# new slider on site.



## RUINTUIT

$400 for the 12" slider? I want to shop where you shop. Lusted after one of these a long time, but just can't justify it and stick with my old 10" Delta $99 dollar version which has been more than acceptable for what I do with it.


----------



## Bogeyguy

I don't think they make a slider that can contain the dust it creates. Some industrious person is going to design a dust catcher for these saws someday and he/she will become very, very wealthy.


----------



## divingfe

I noticed two different Dewalt 12" sliders a BORG yesterday. One for $299- I think its model # was 718?


> ?, and the other for $499, I believe # 760


??. In any case, both were on display, not sure of the differences, as I'm not yet in the market for either, $-wise. It would be interesting to compare both with some reviews.

" The shortest distance between two points is a straight line-the longest distance is…... a shortcut. !!

===

— Short problem 1 —
According to the slider thread, why does RUINTUIT keep using the old 10" Delta instead of buying a 12" slider? Answer in one to three sentences.
— Short problem 2 —
From the slider thread, copy the passage between "## RUINTUIT" and "do with it.", inclusive.

===

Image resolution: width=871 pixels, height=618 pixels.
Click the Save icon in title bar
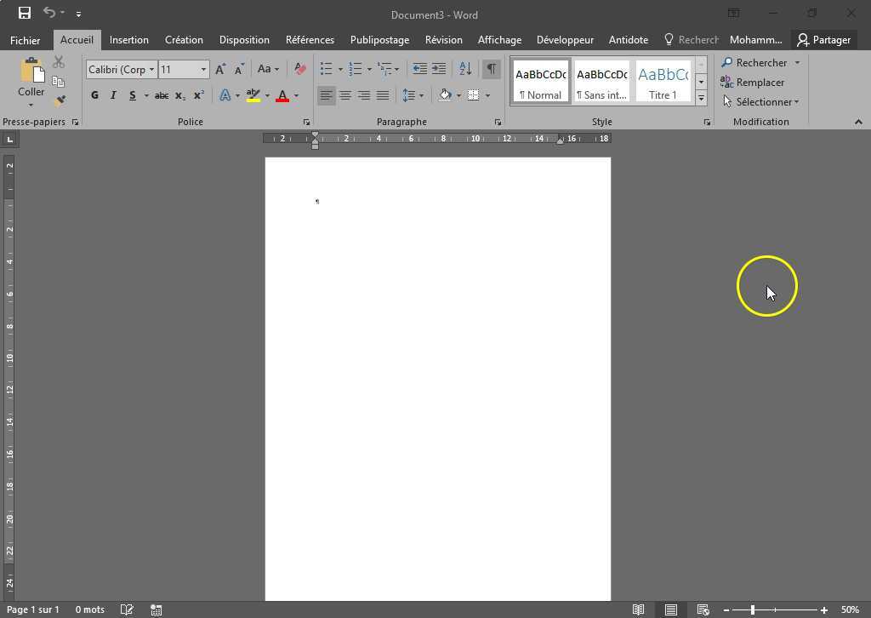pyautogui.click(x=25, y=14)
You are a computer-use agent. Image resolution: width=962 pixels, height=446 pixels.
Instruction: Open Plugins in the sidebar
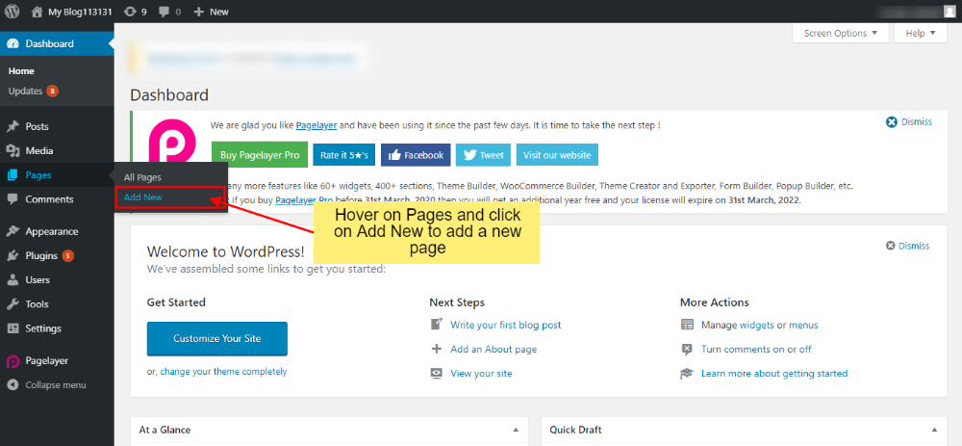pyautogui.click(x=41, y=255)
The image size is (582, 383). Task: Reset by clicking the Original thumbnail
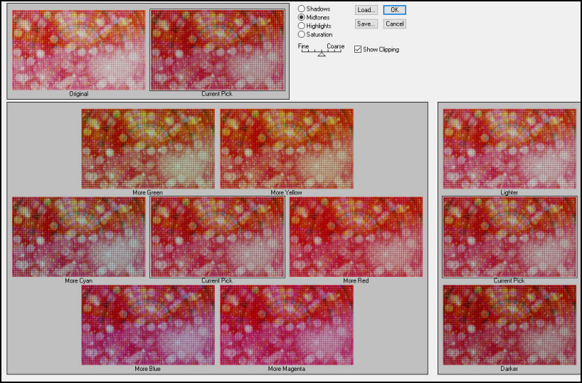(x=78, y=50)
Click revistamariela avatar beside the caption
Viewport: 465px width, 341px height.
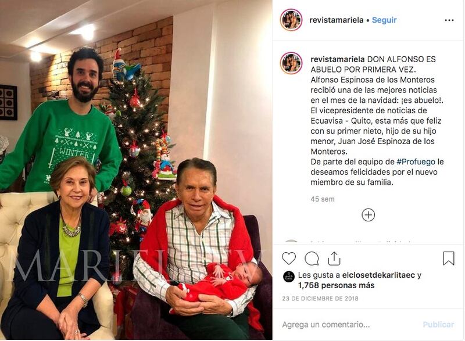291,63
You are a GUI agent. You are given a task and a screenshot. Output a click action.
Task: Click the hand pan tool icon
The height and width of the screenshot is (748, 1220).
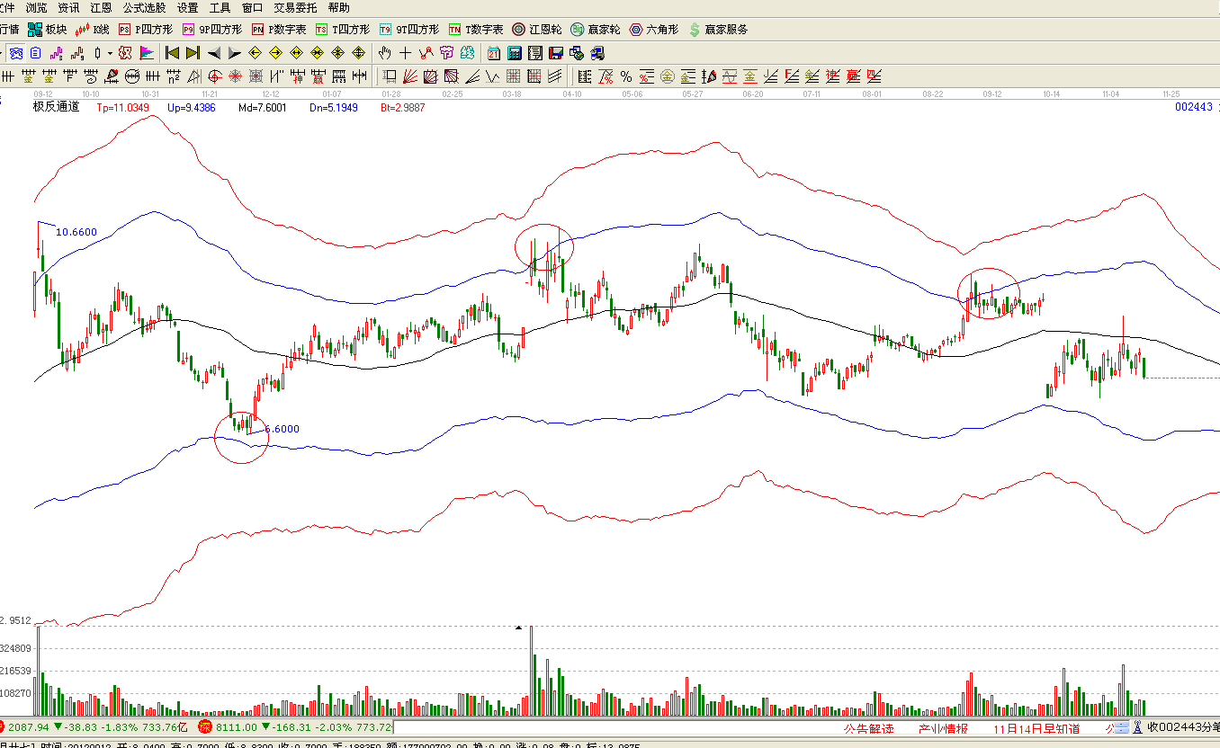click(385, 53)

===

— Exercise response 1 —
RUINTUIT cannot justify spending $400 on the 12" slider, despite having wanted one for a long time. The old $99 10" Delta has also been more than acceptable for RUINTUIT's uses.

— Exercise response 2 —
## RUINTUIT

$400 for the 12" slider? I want to shop where you shop. Lusted after one of these a long time, but just can't justify it and stick with my old 10" Delta $99 dollar version which has been more than acceptable for what I do with it.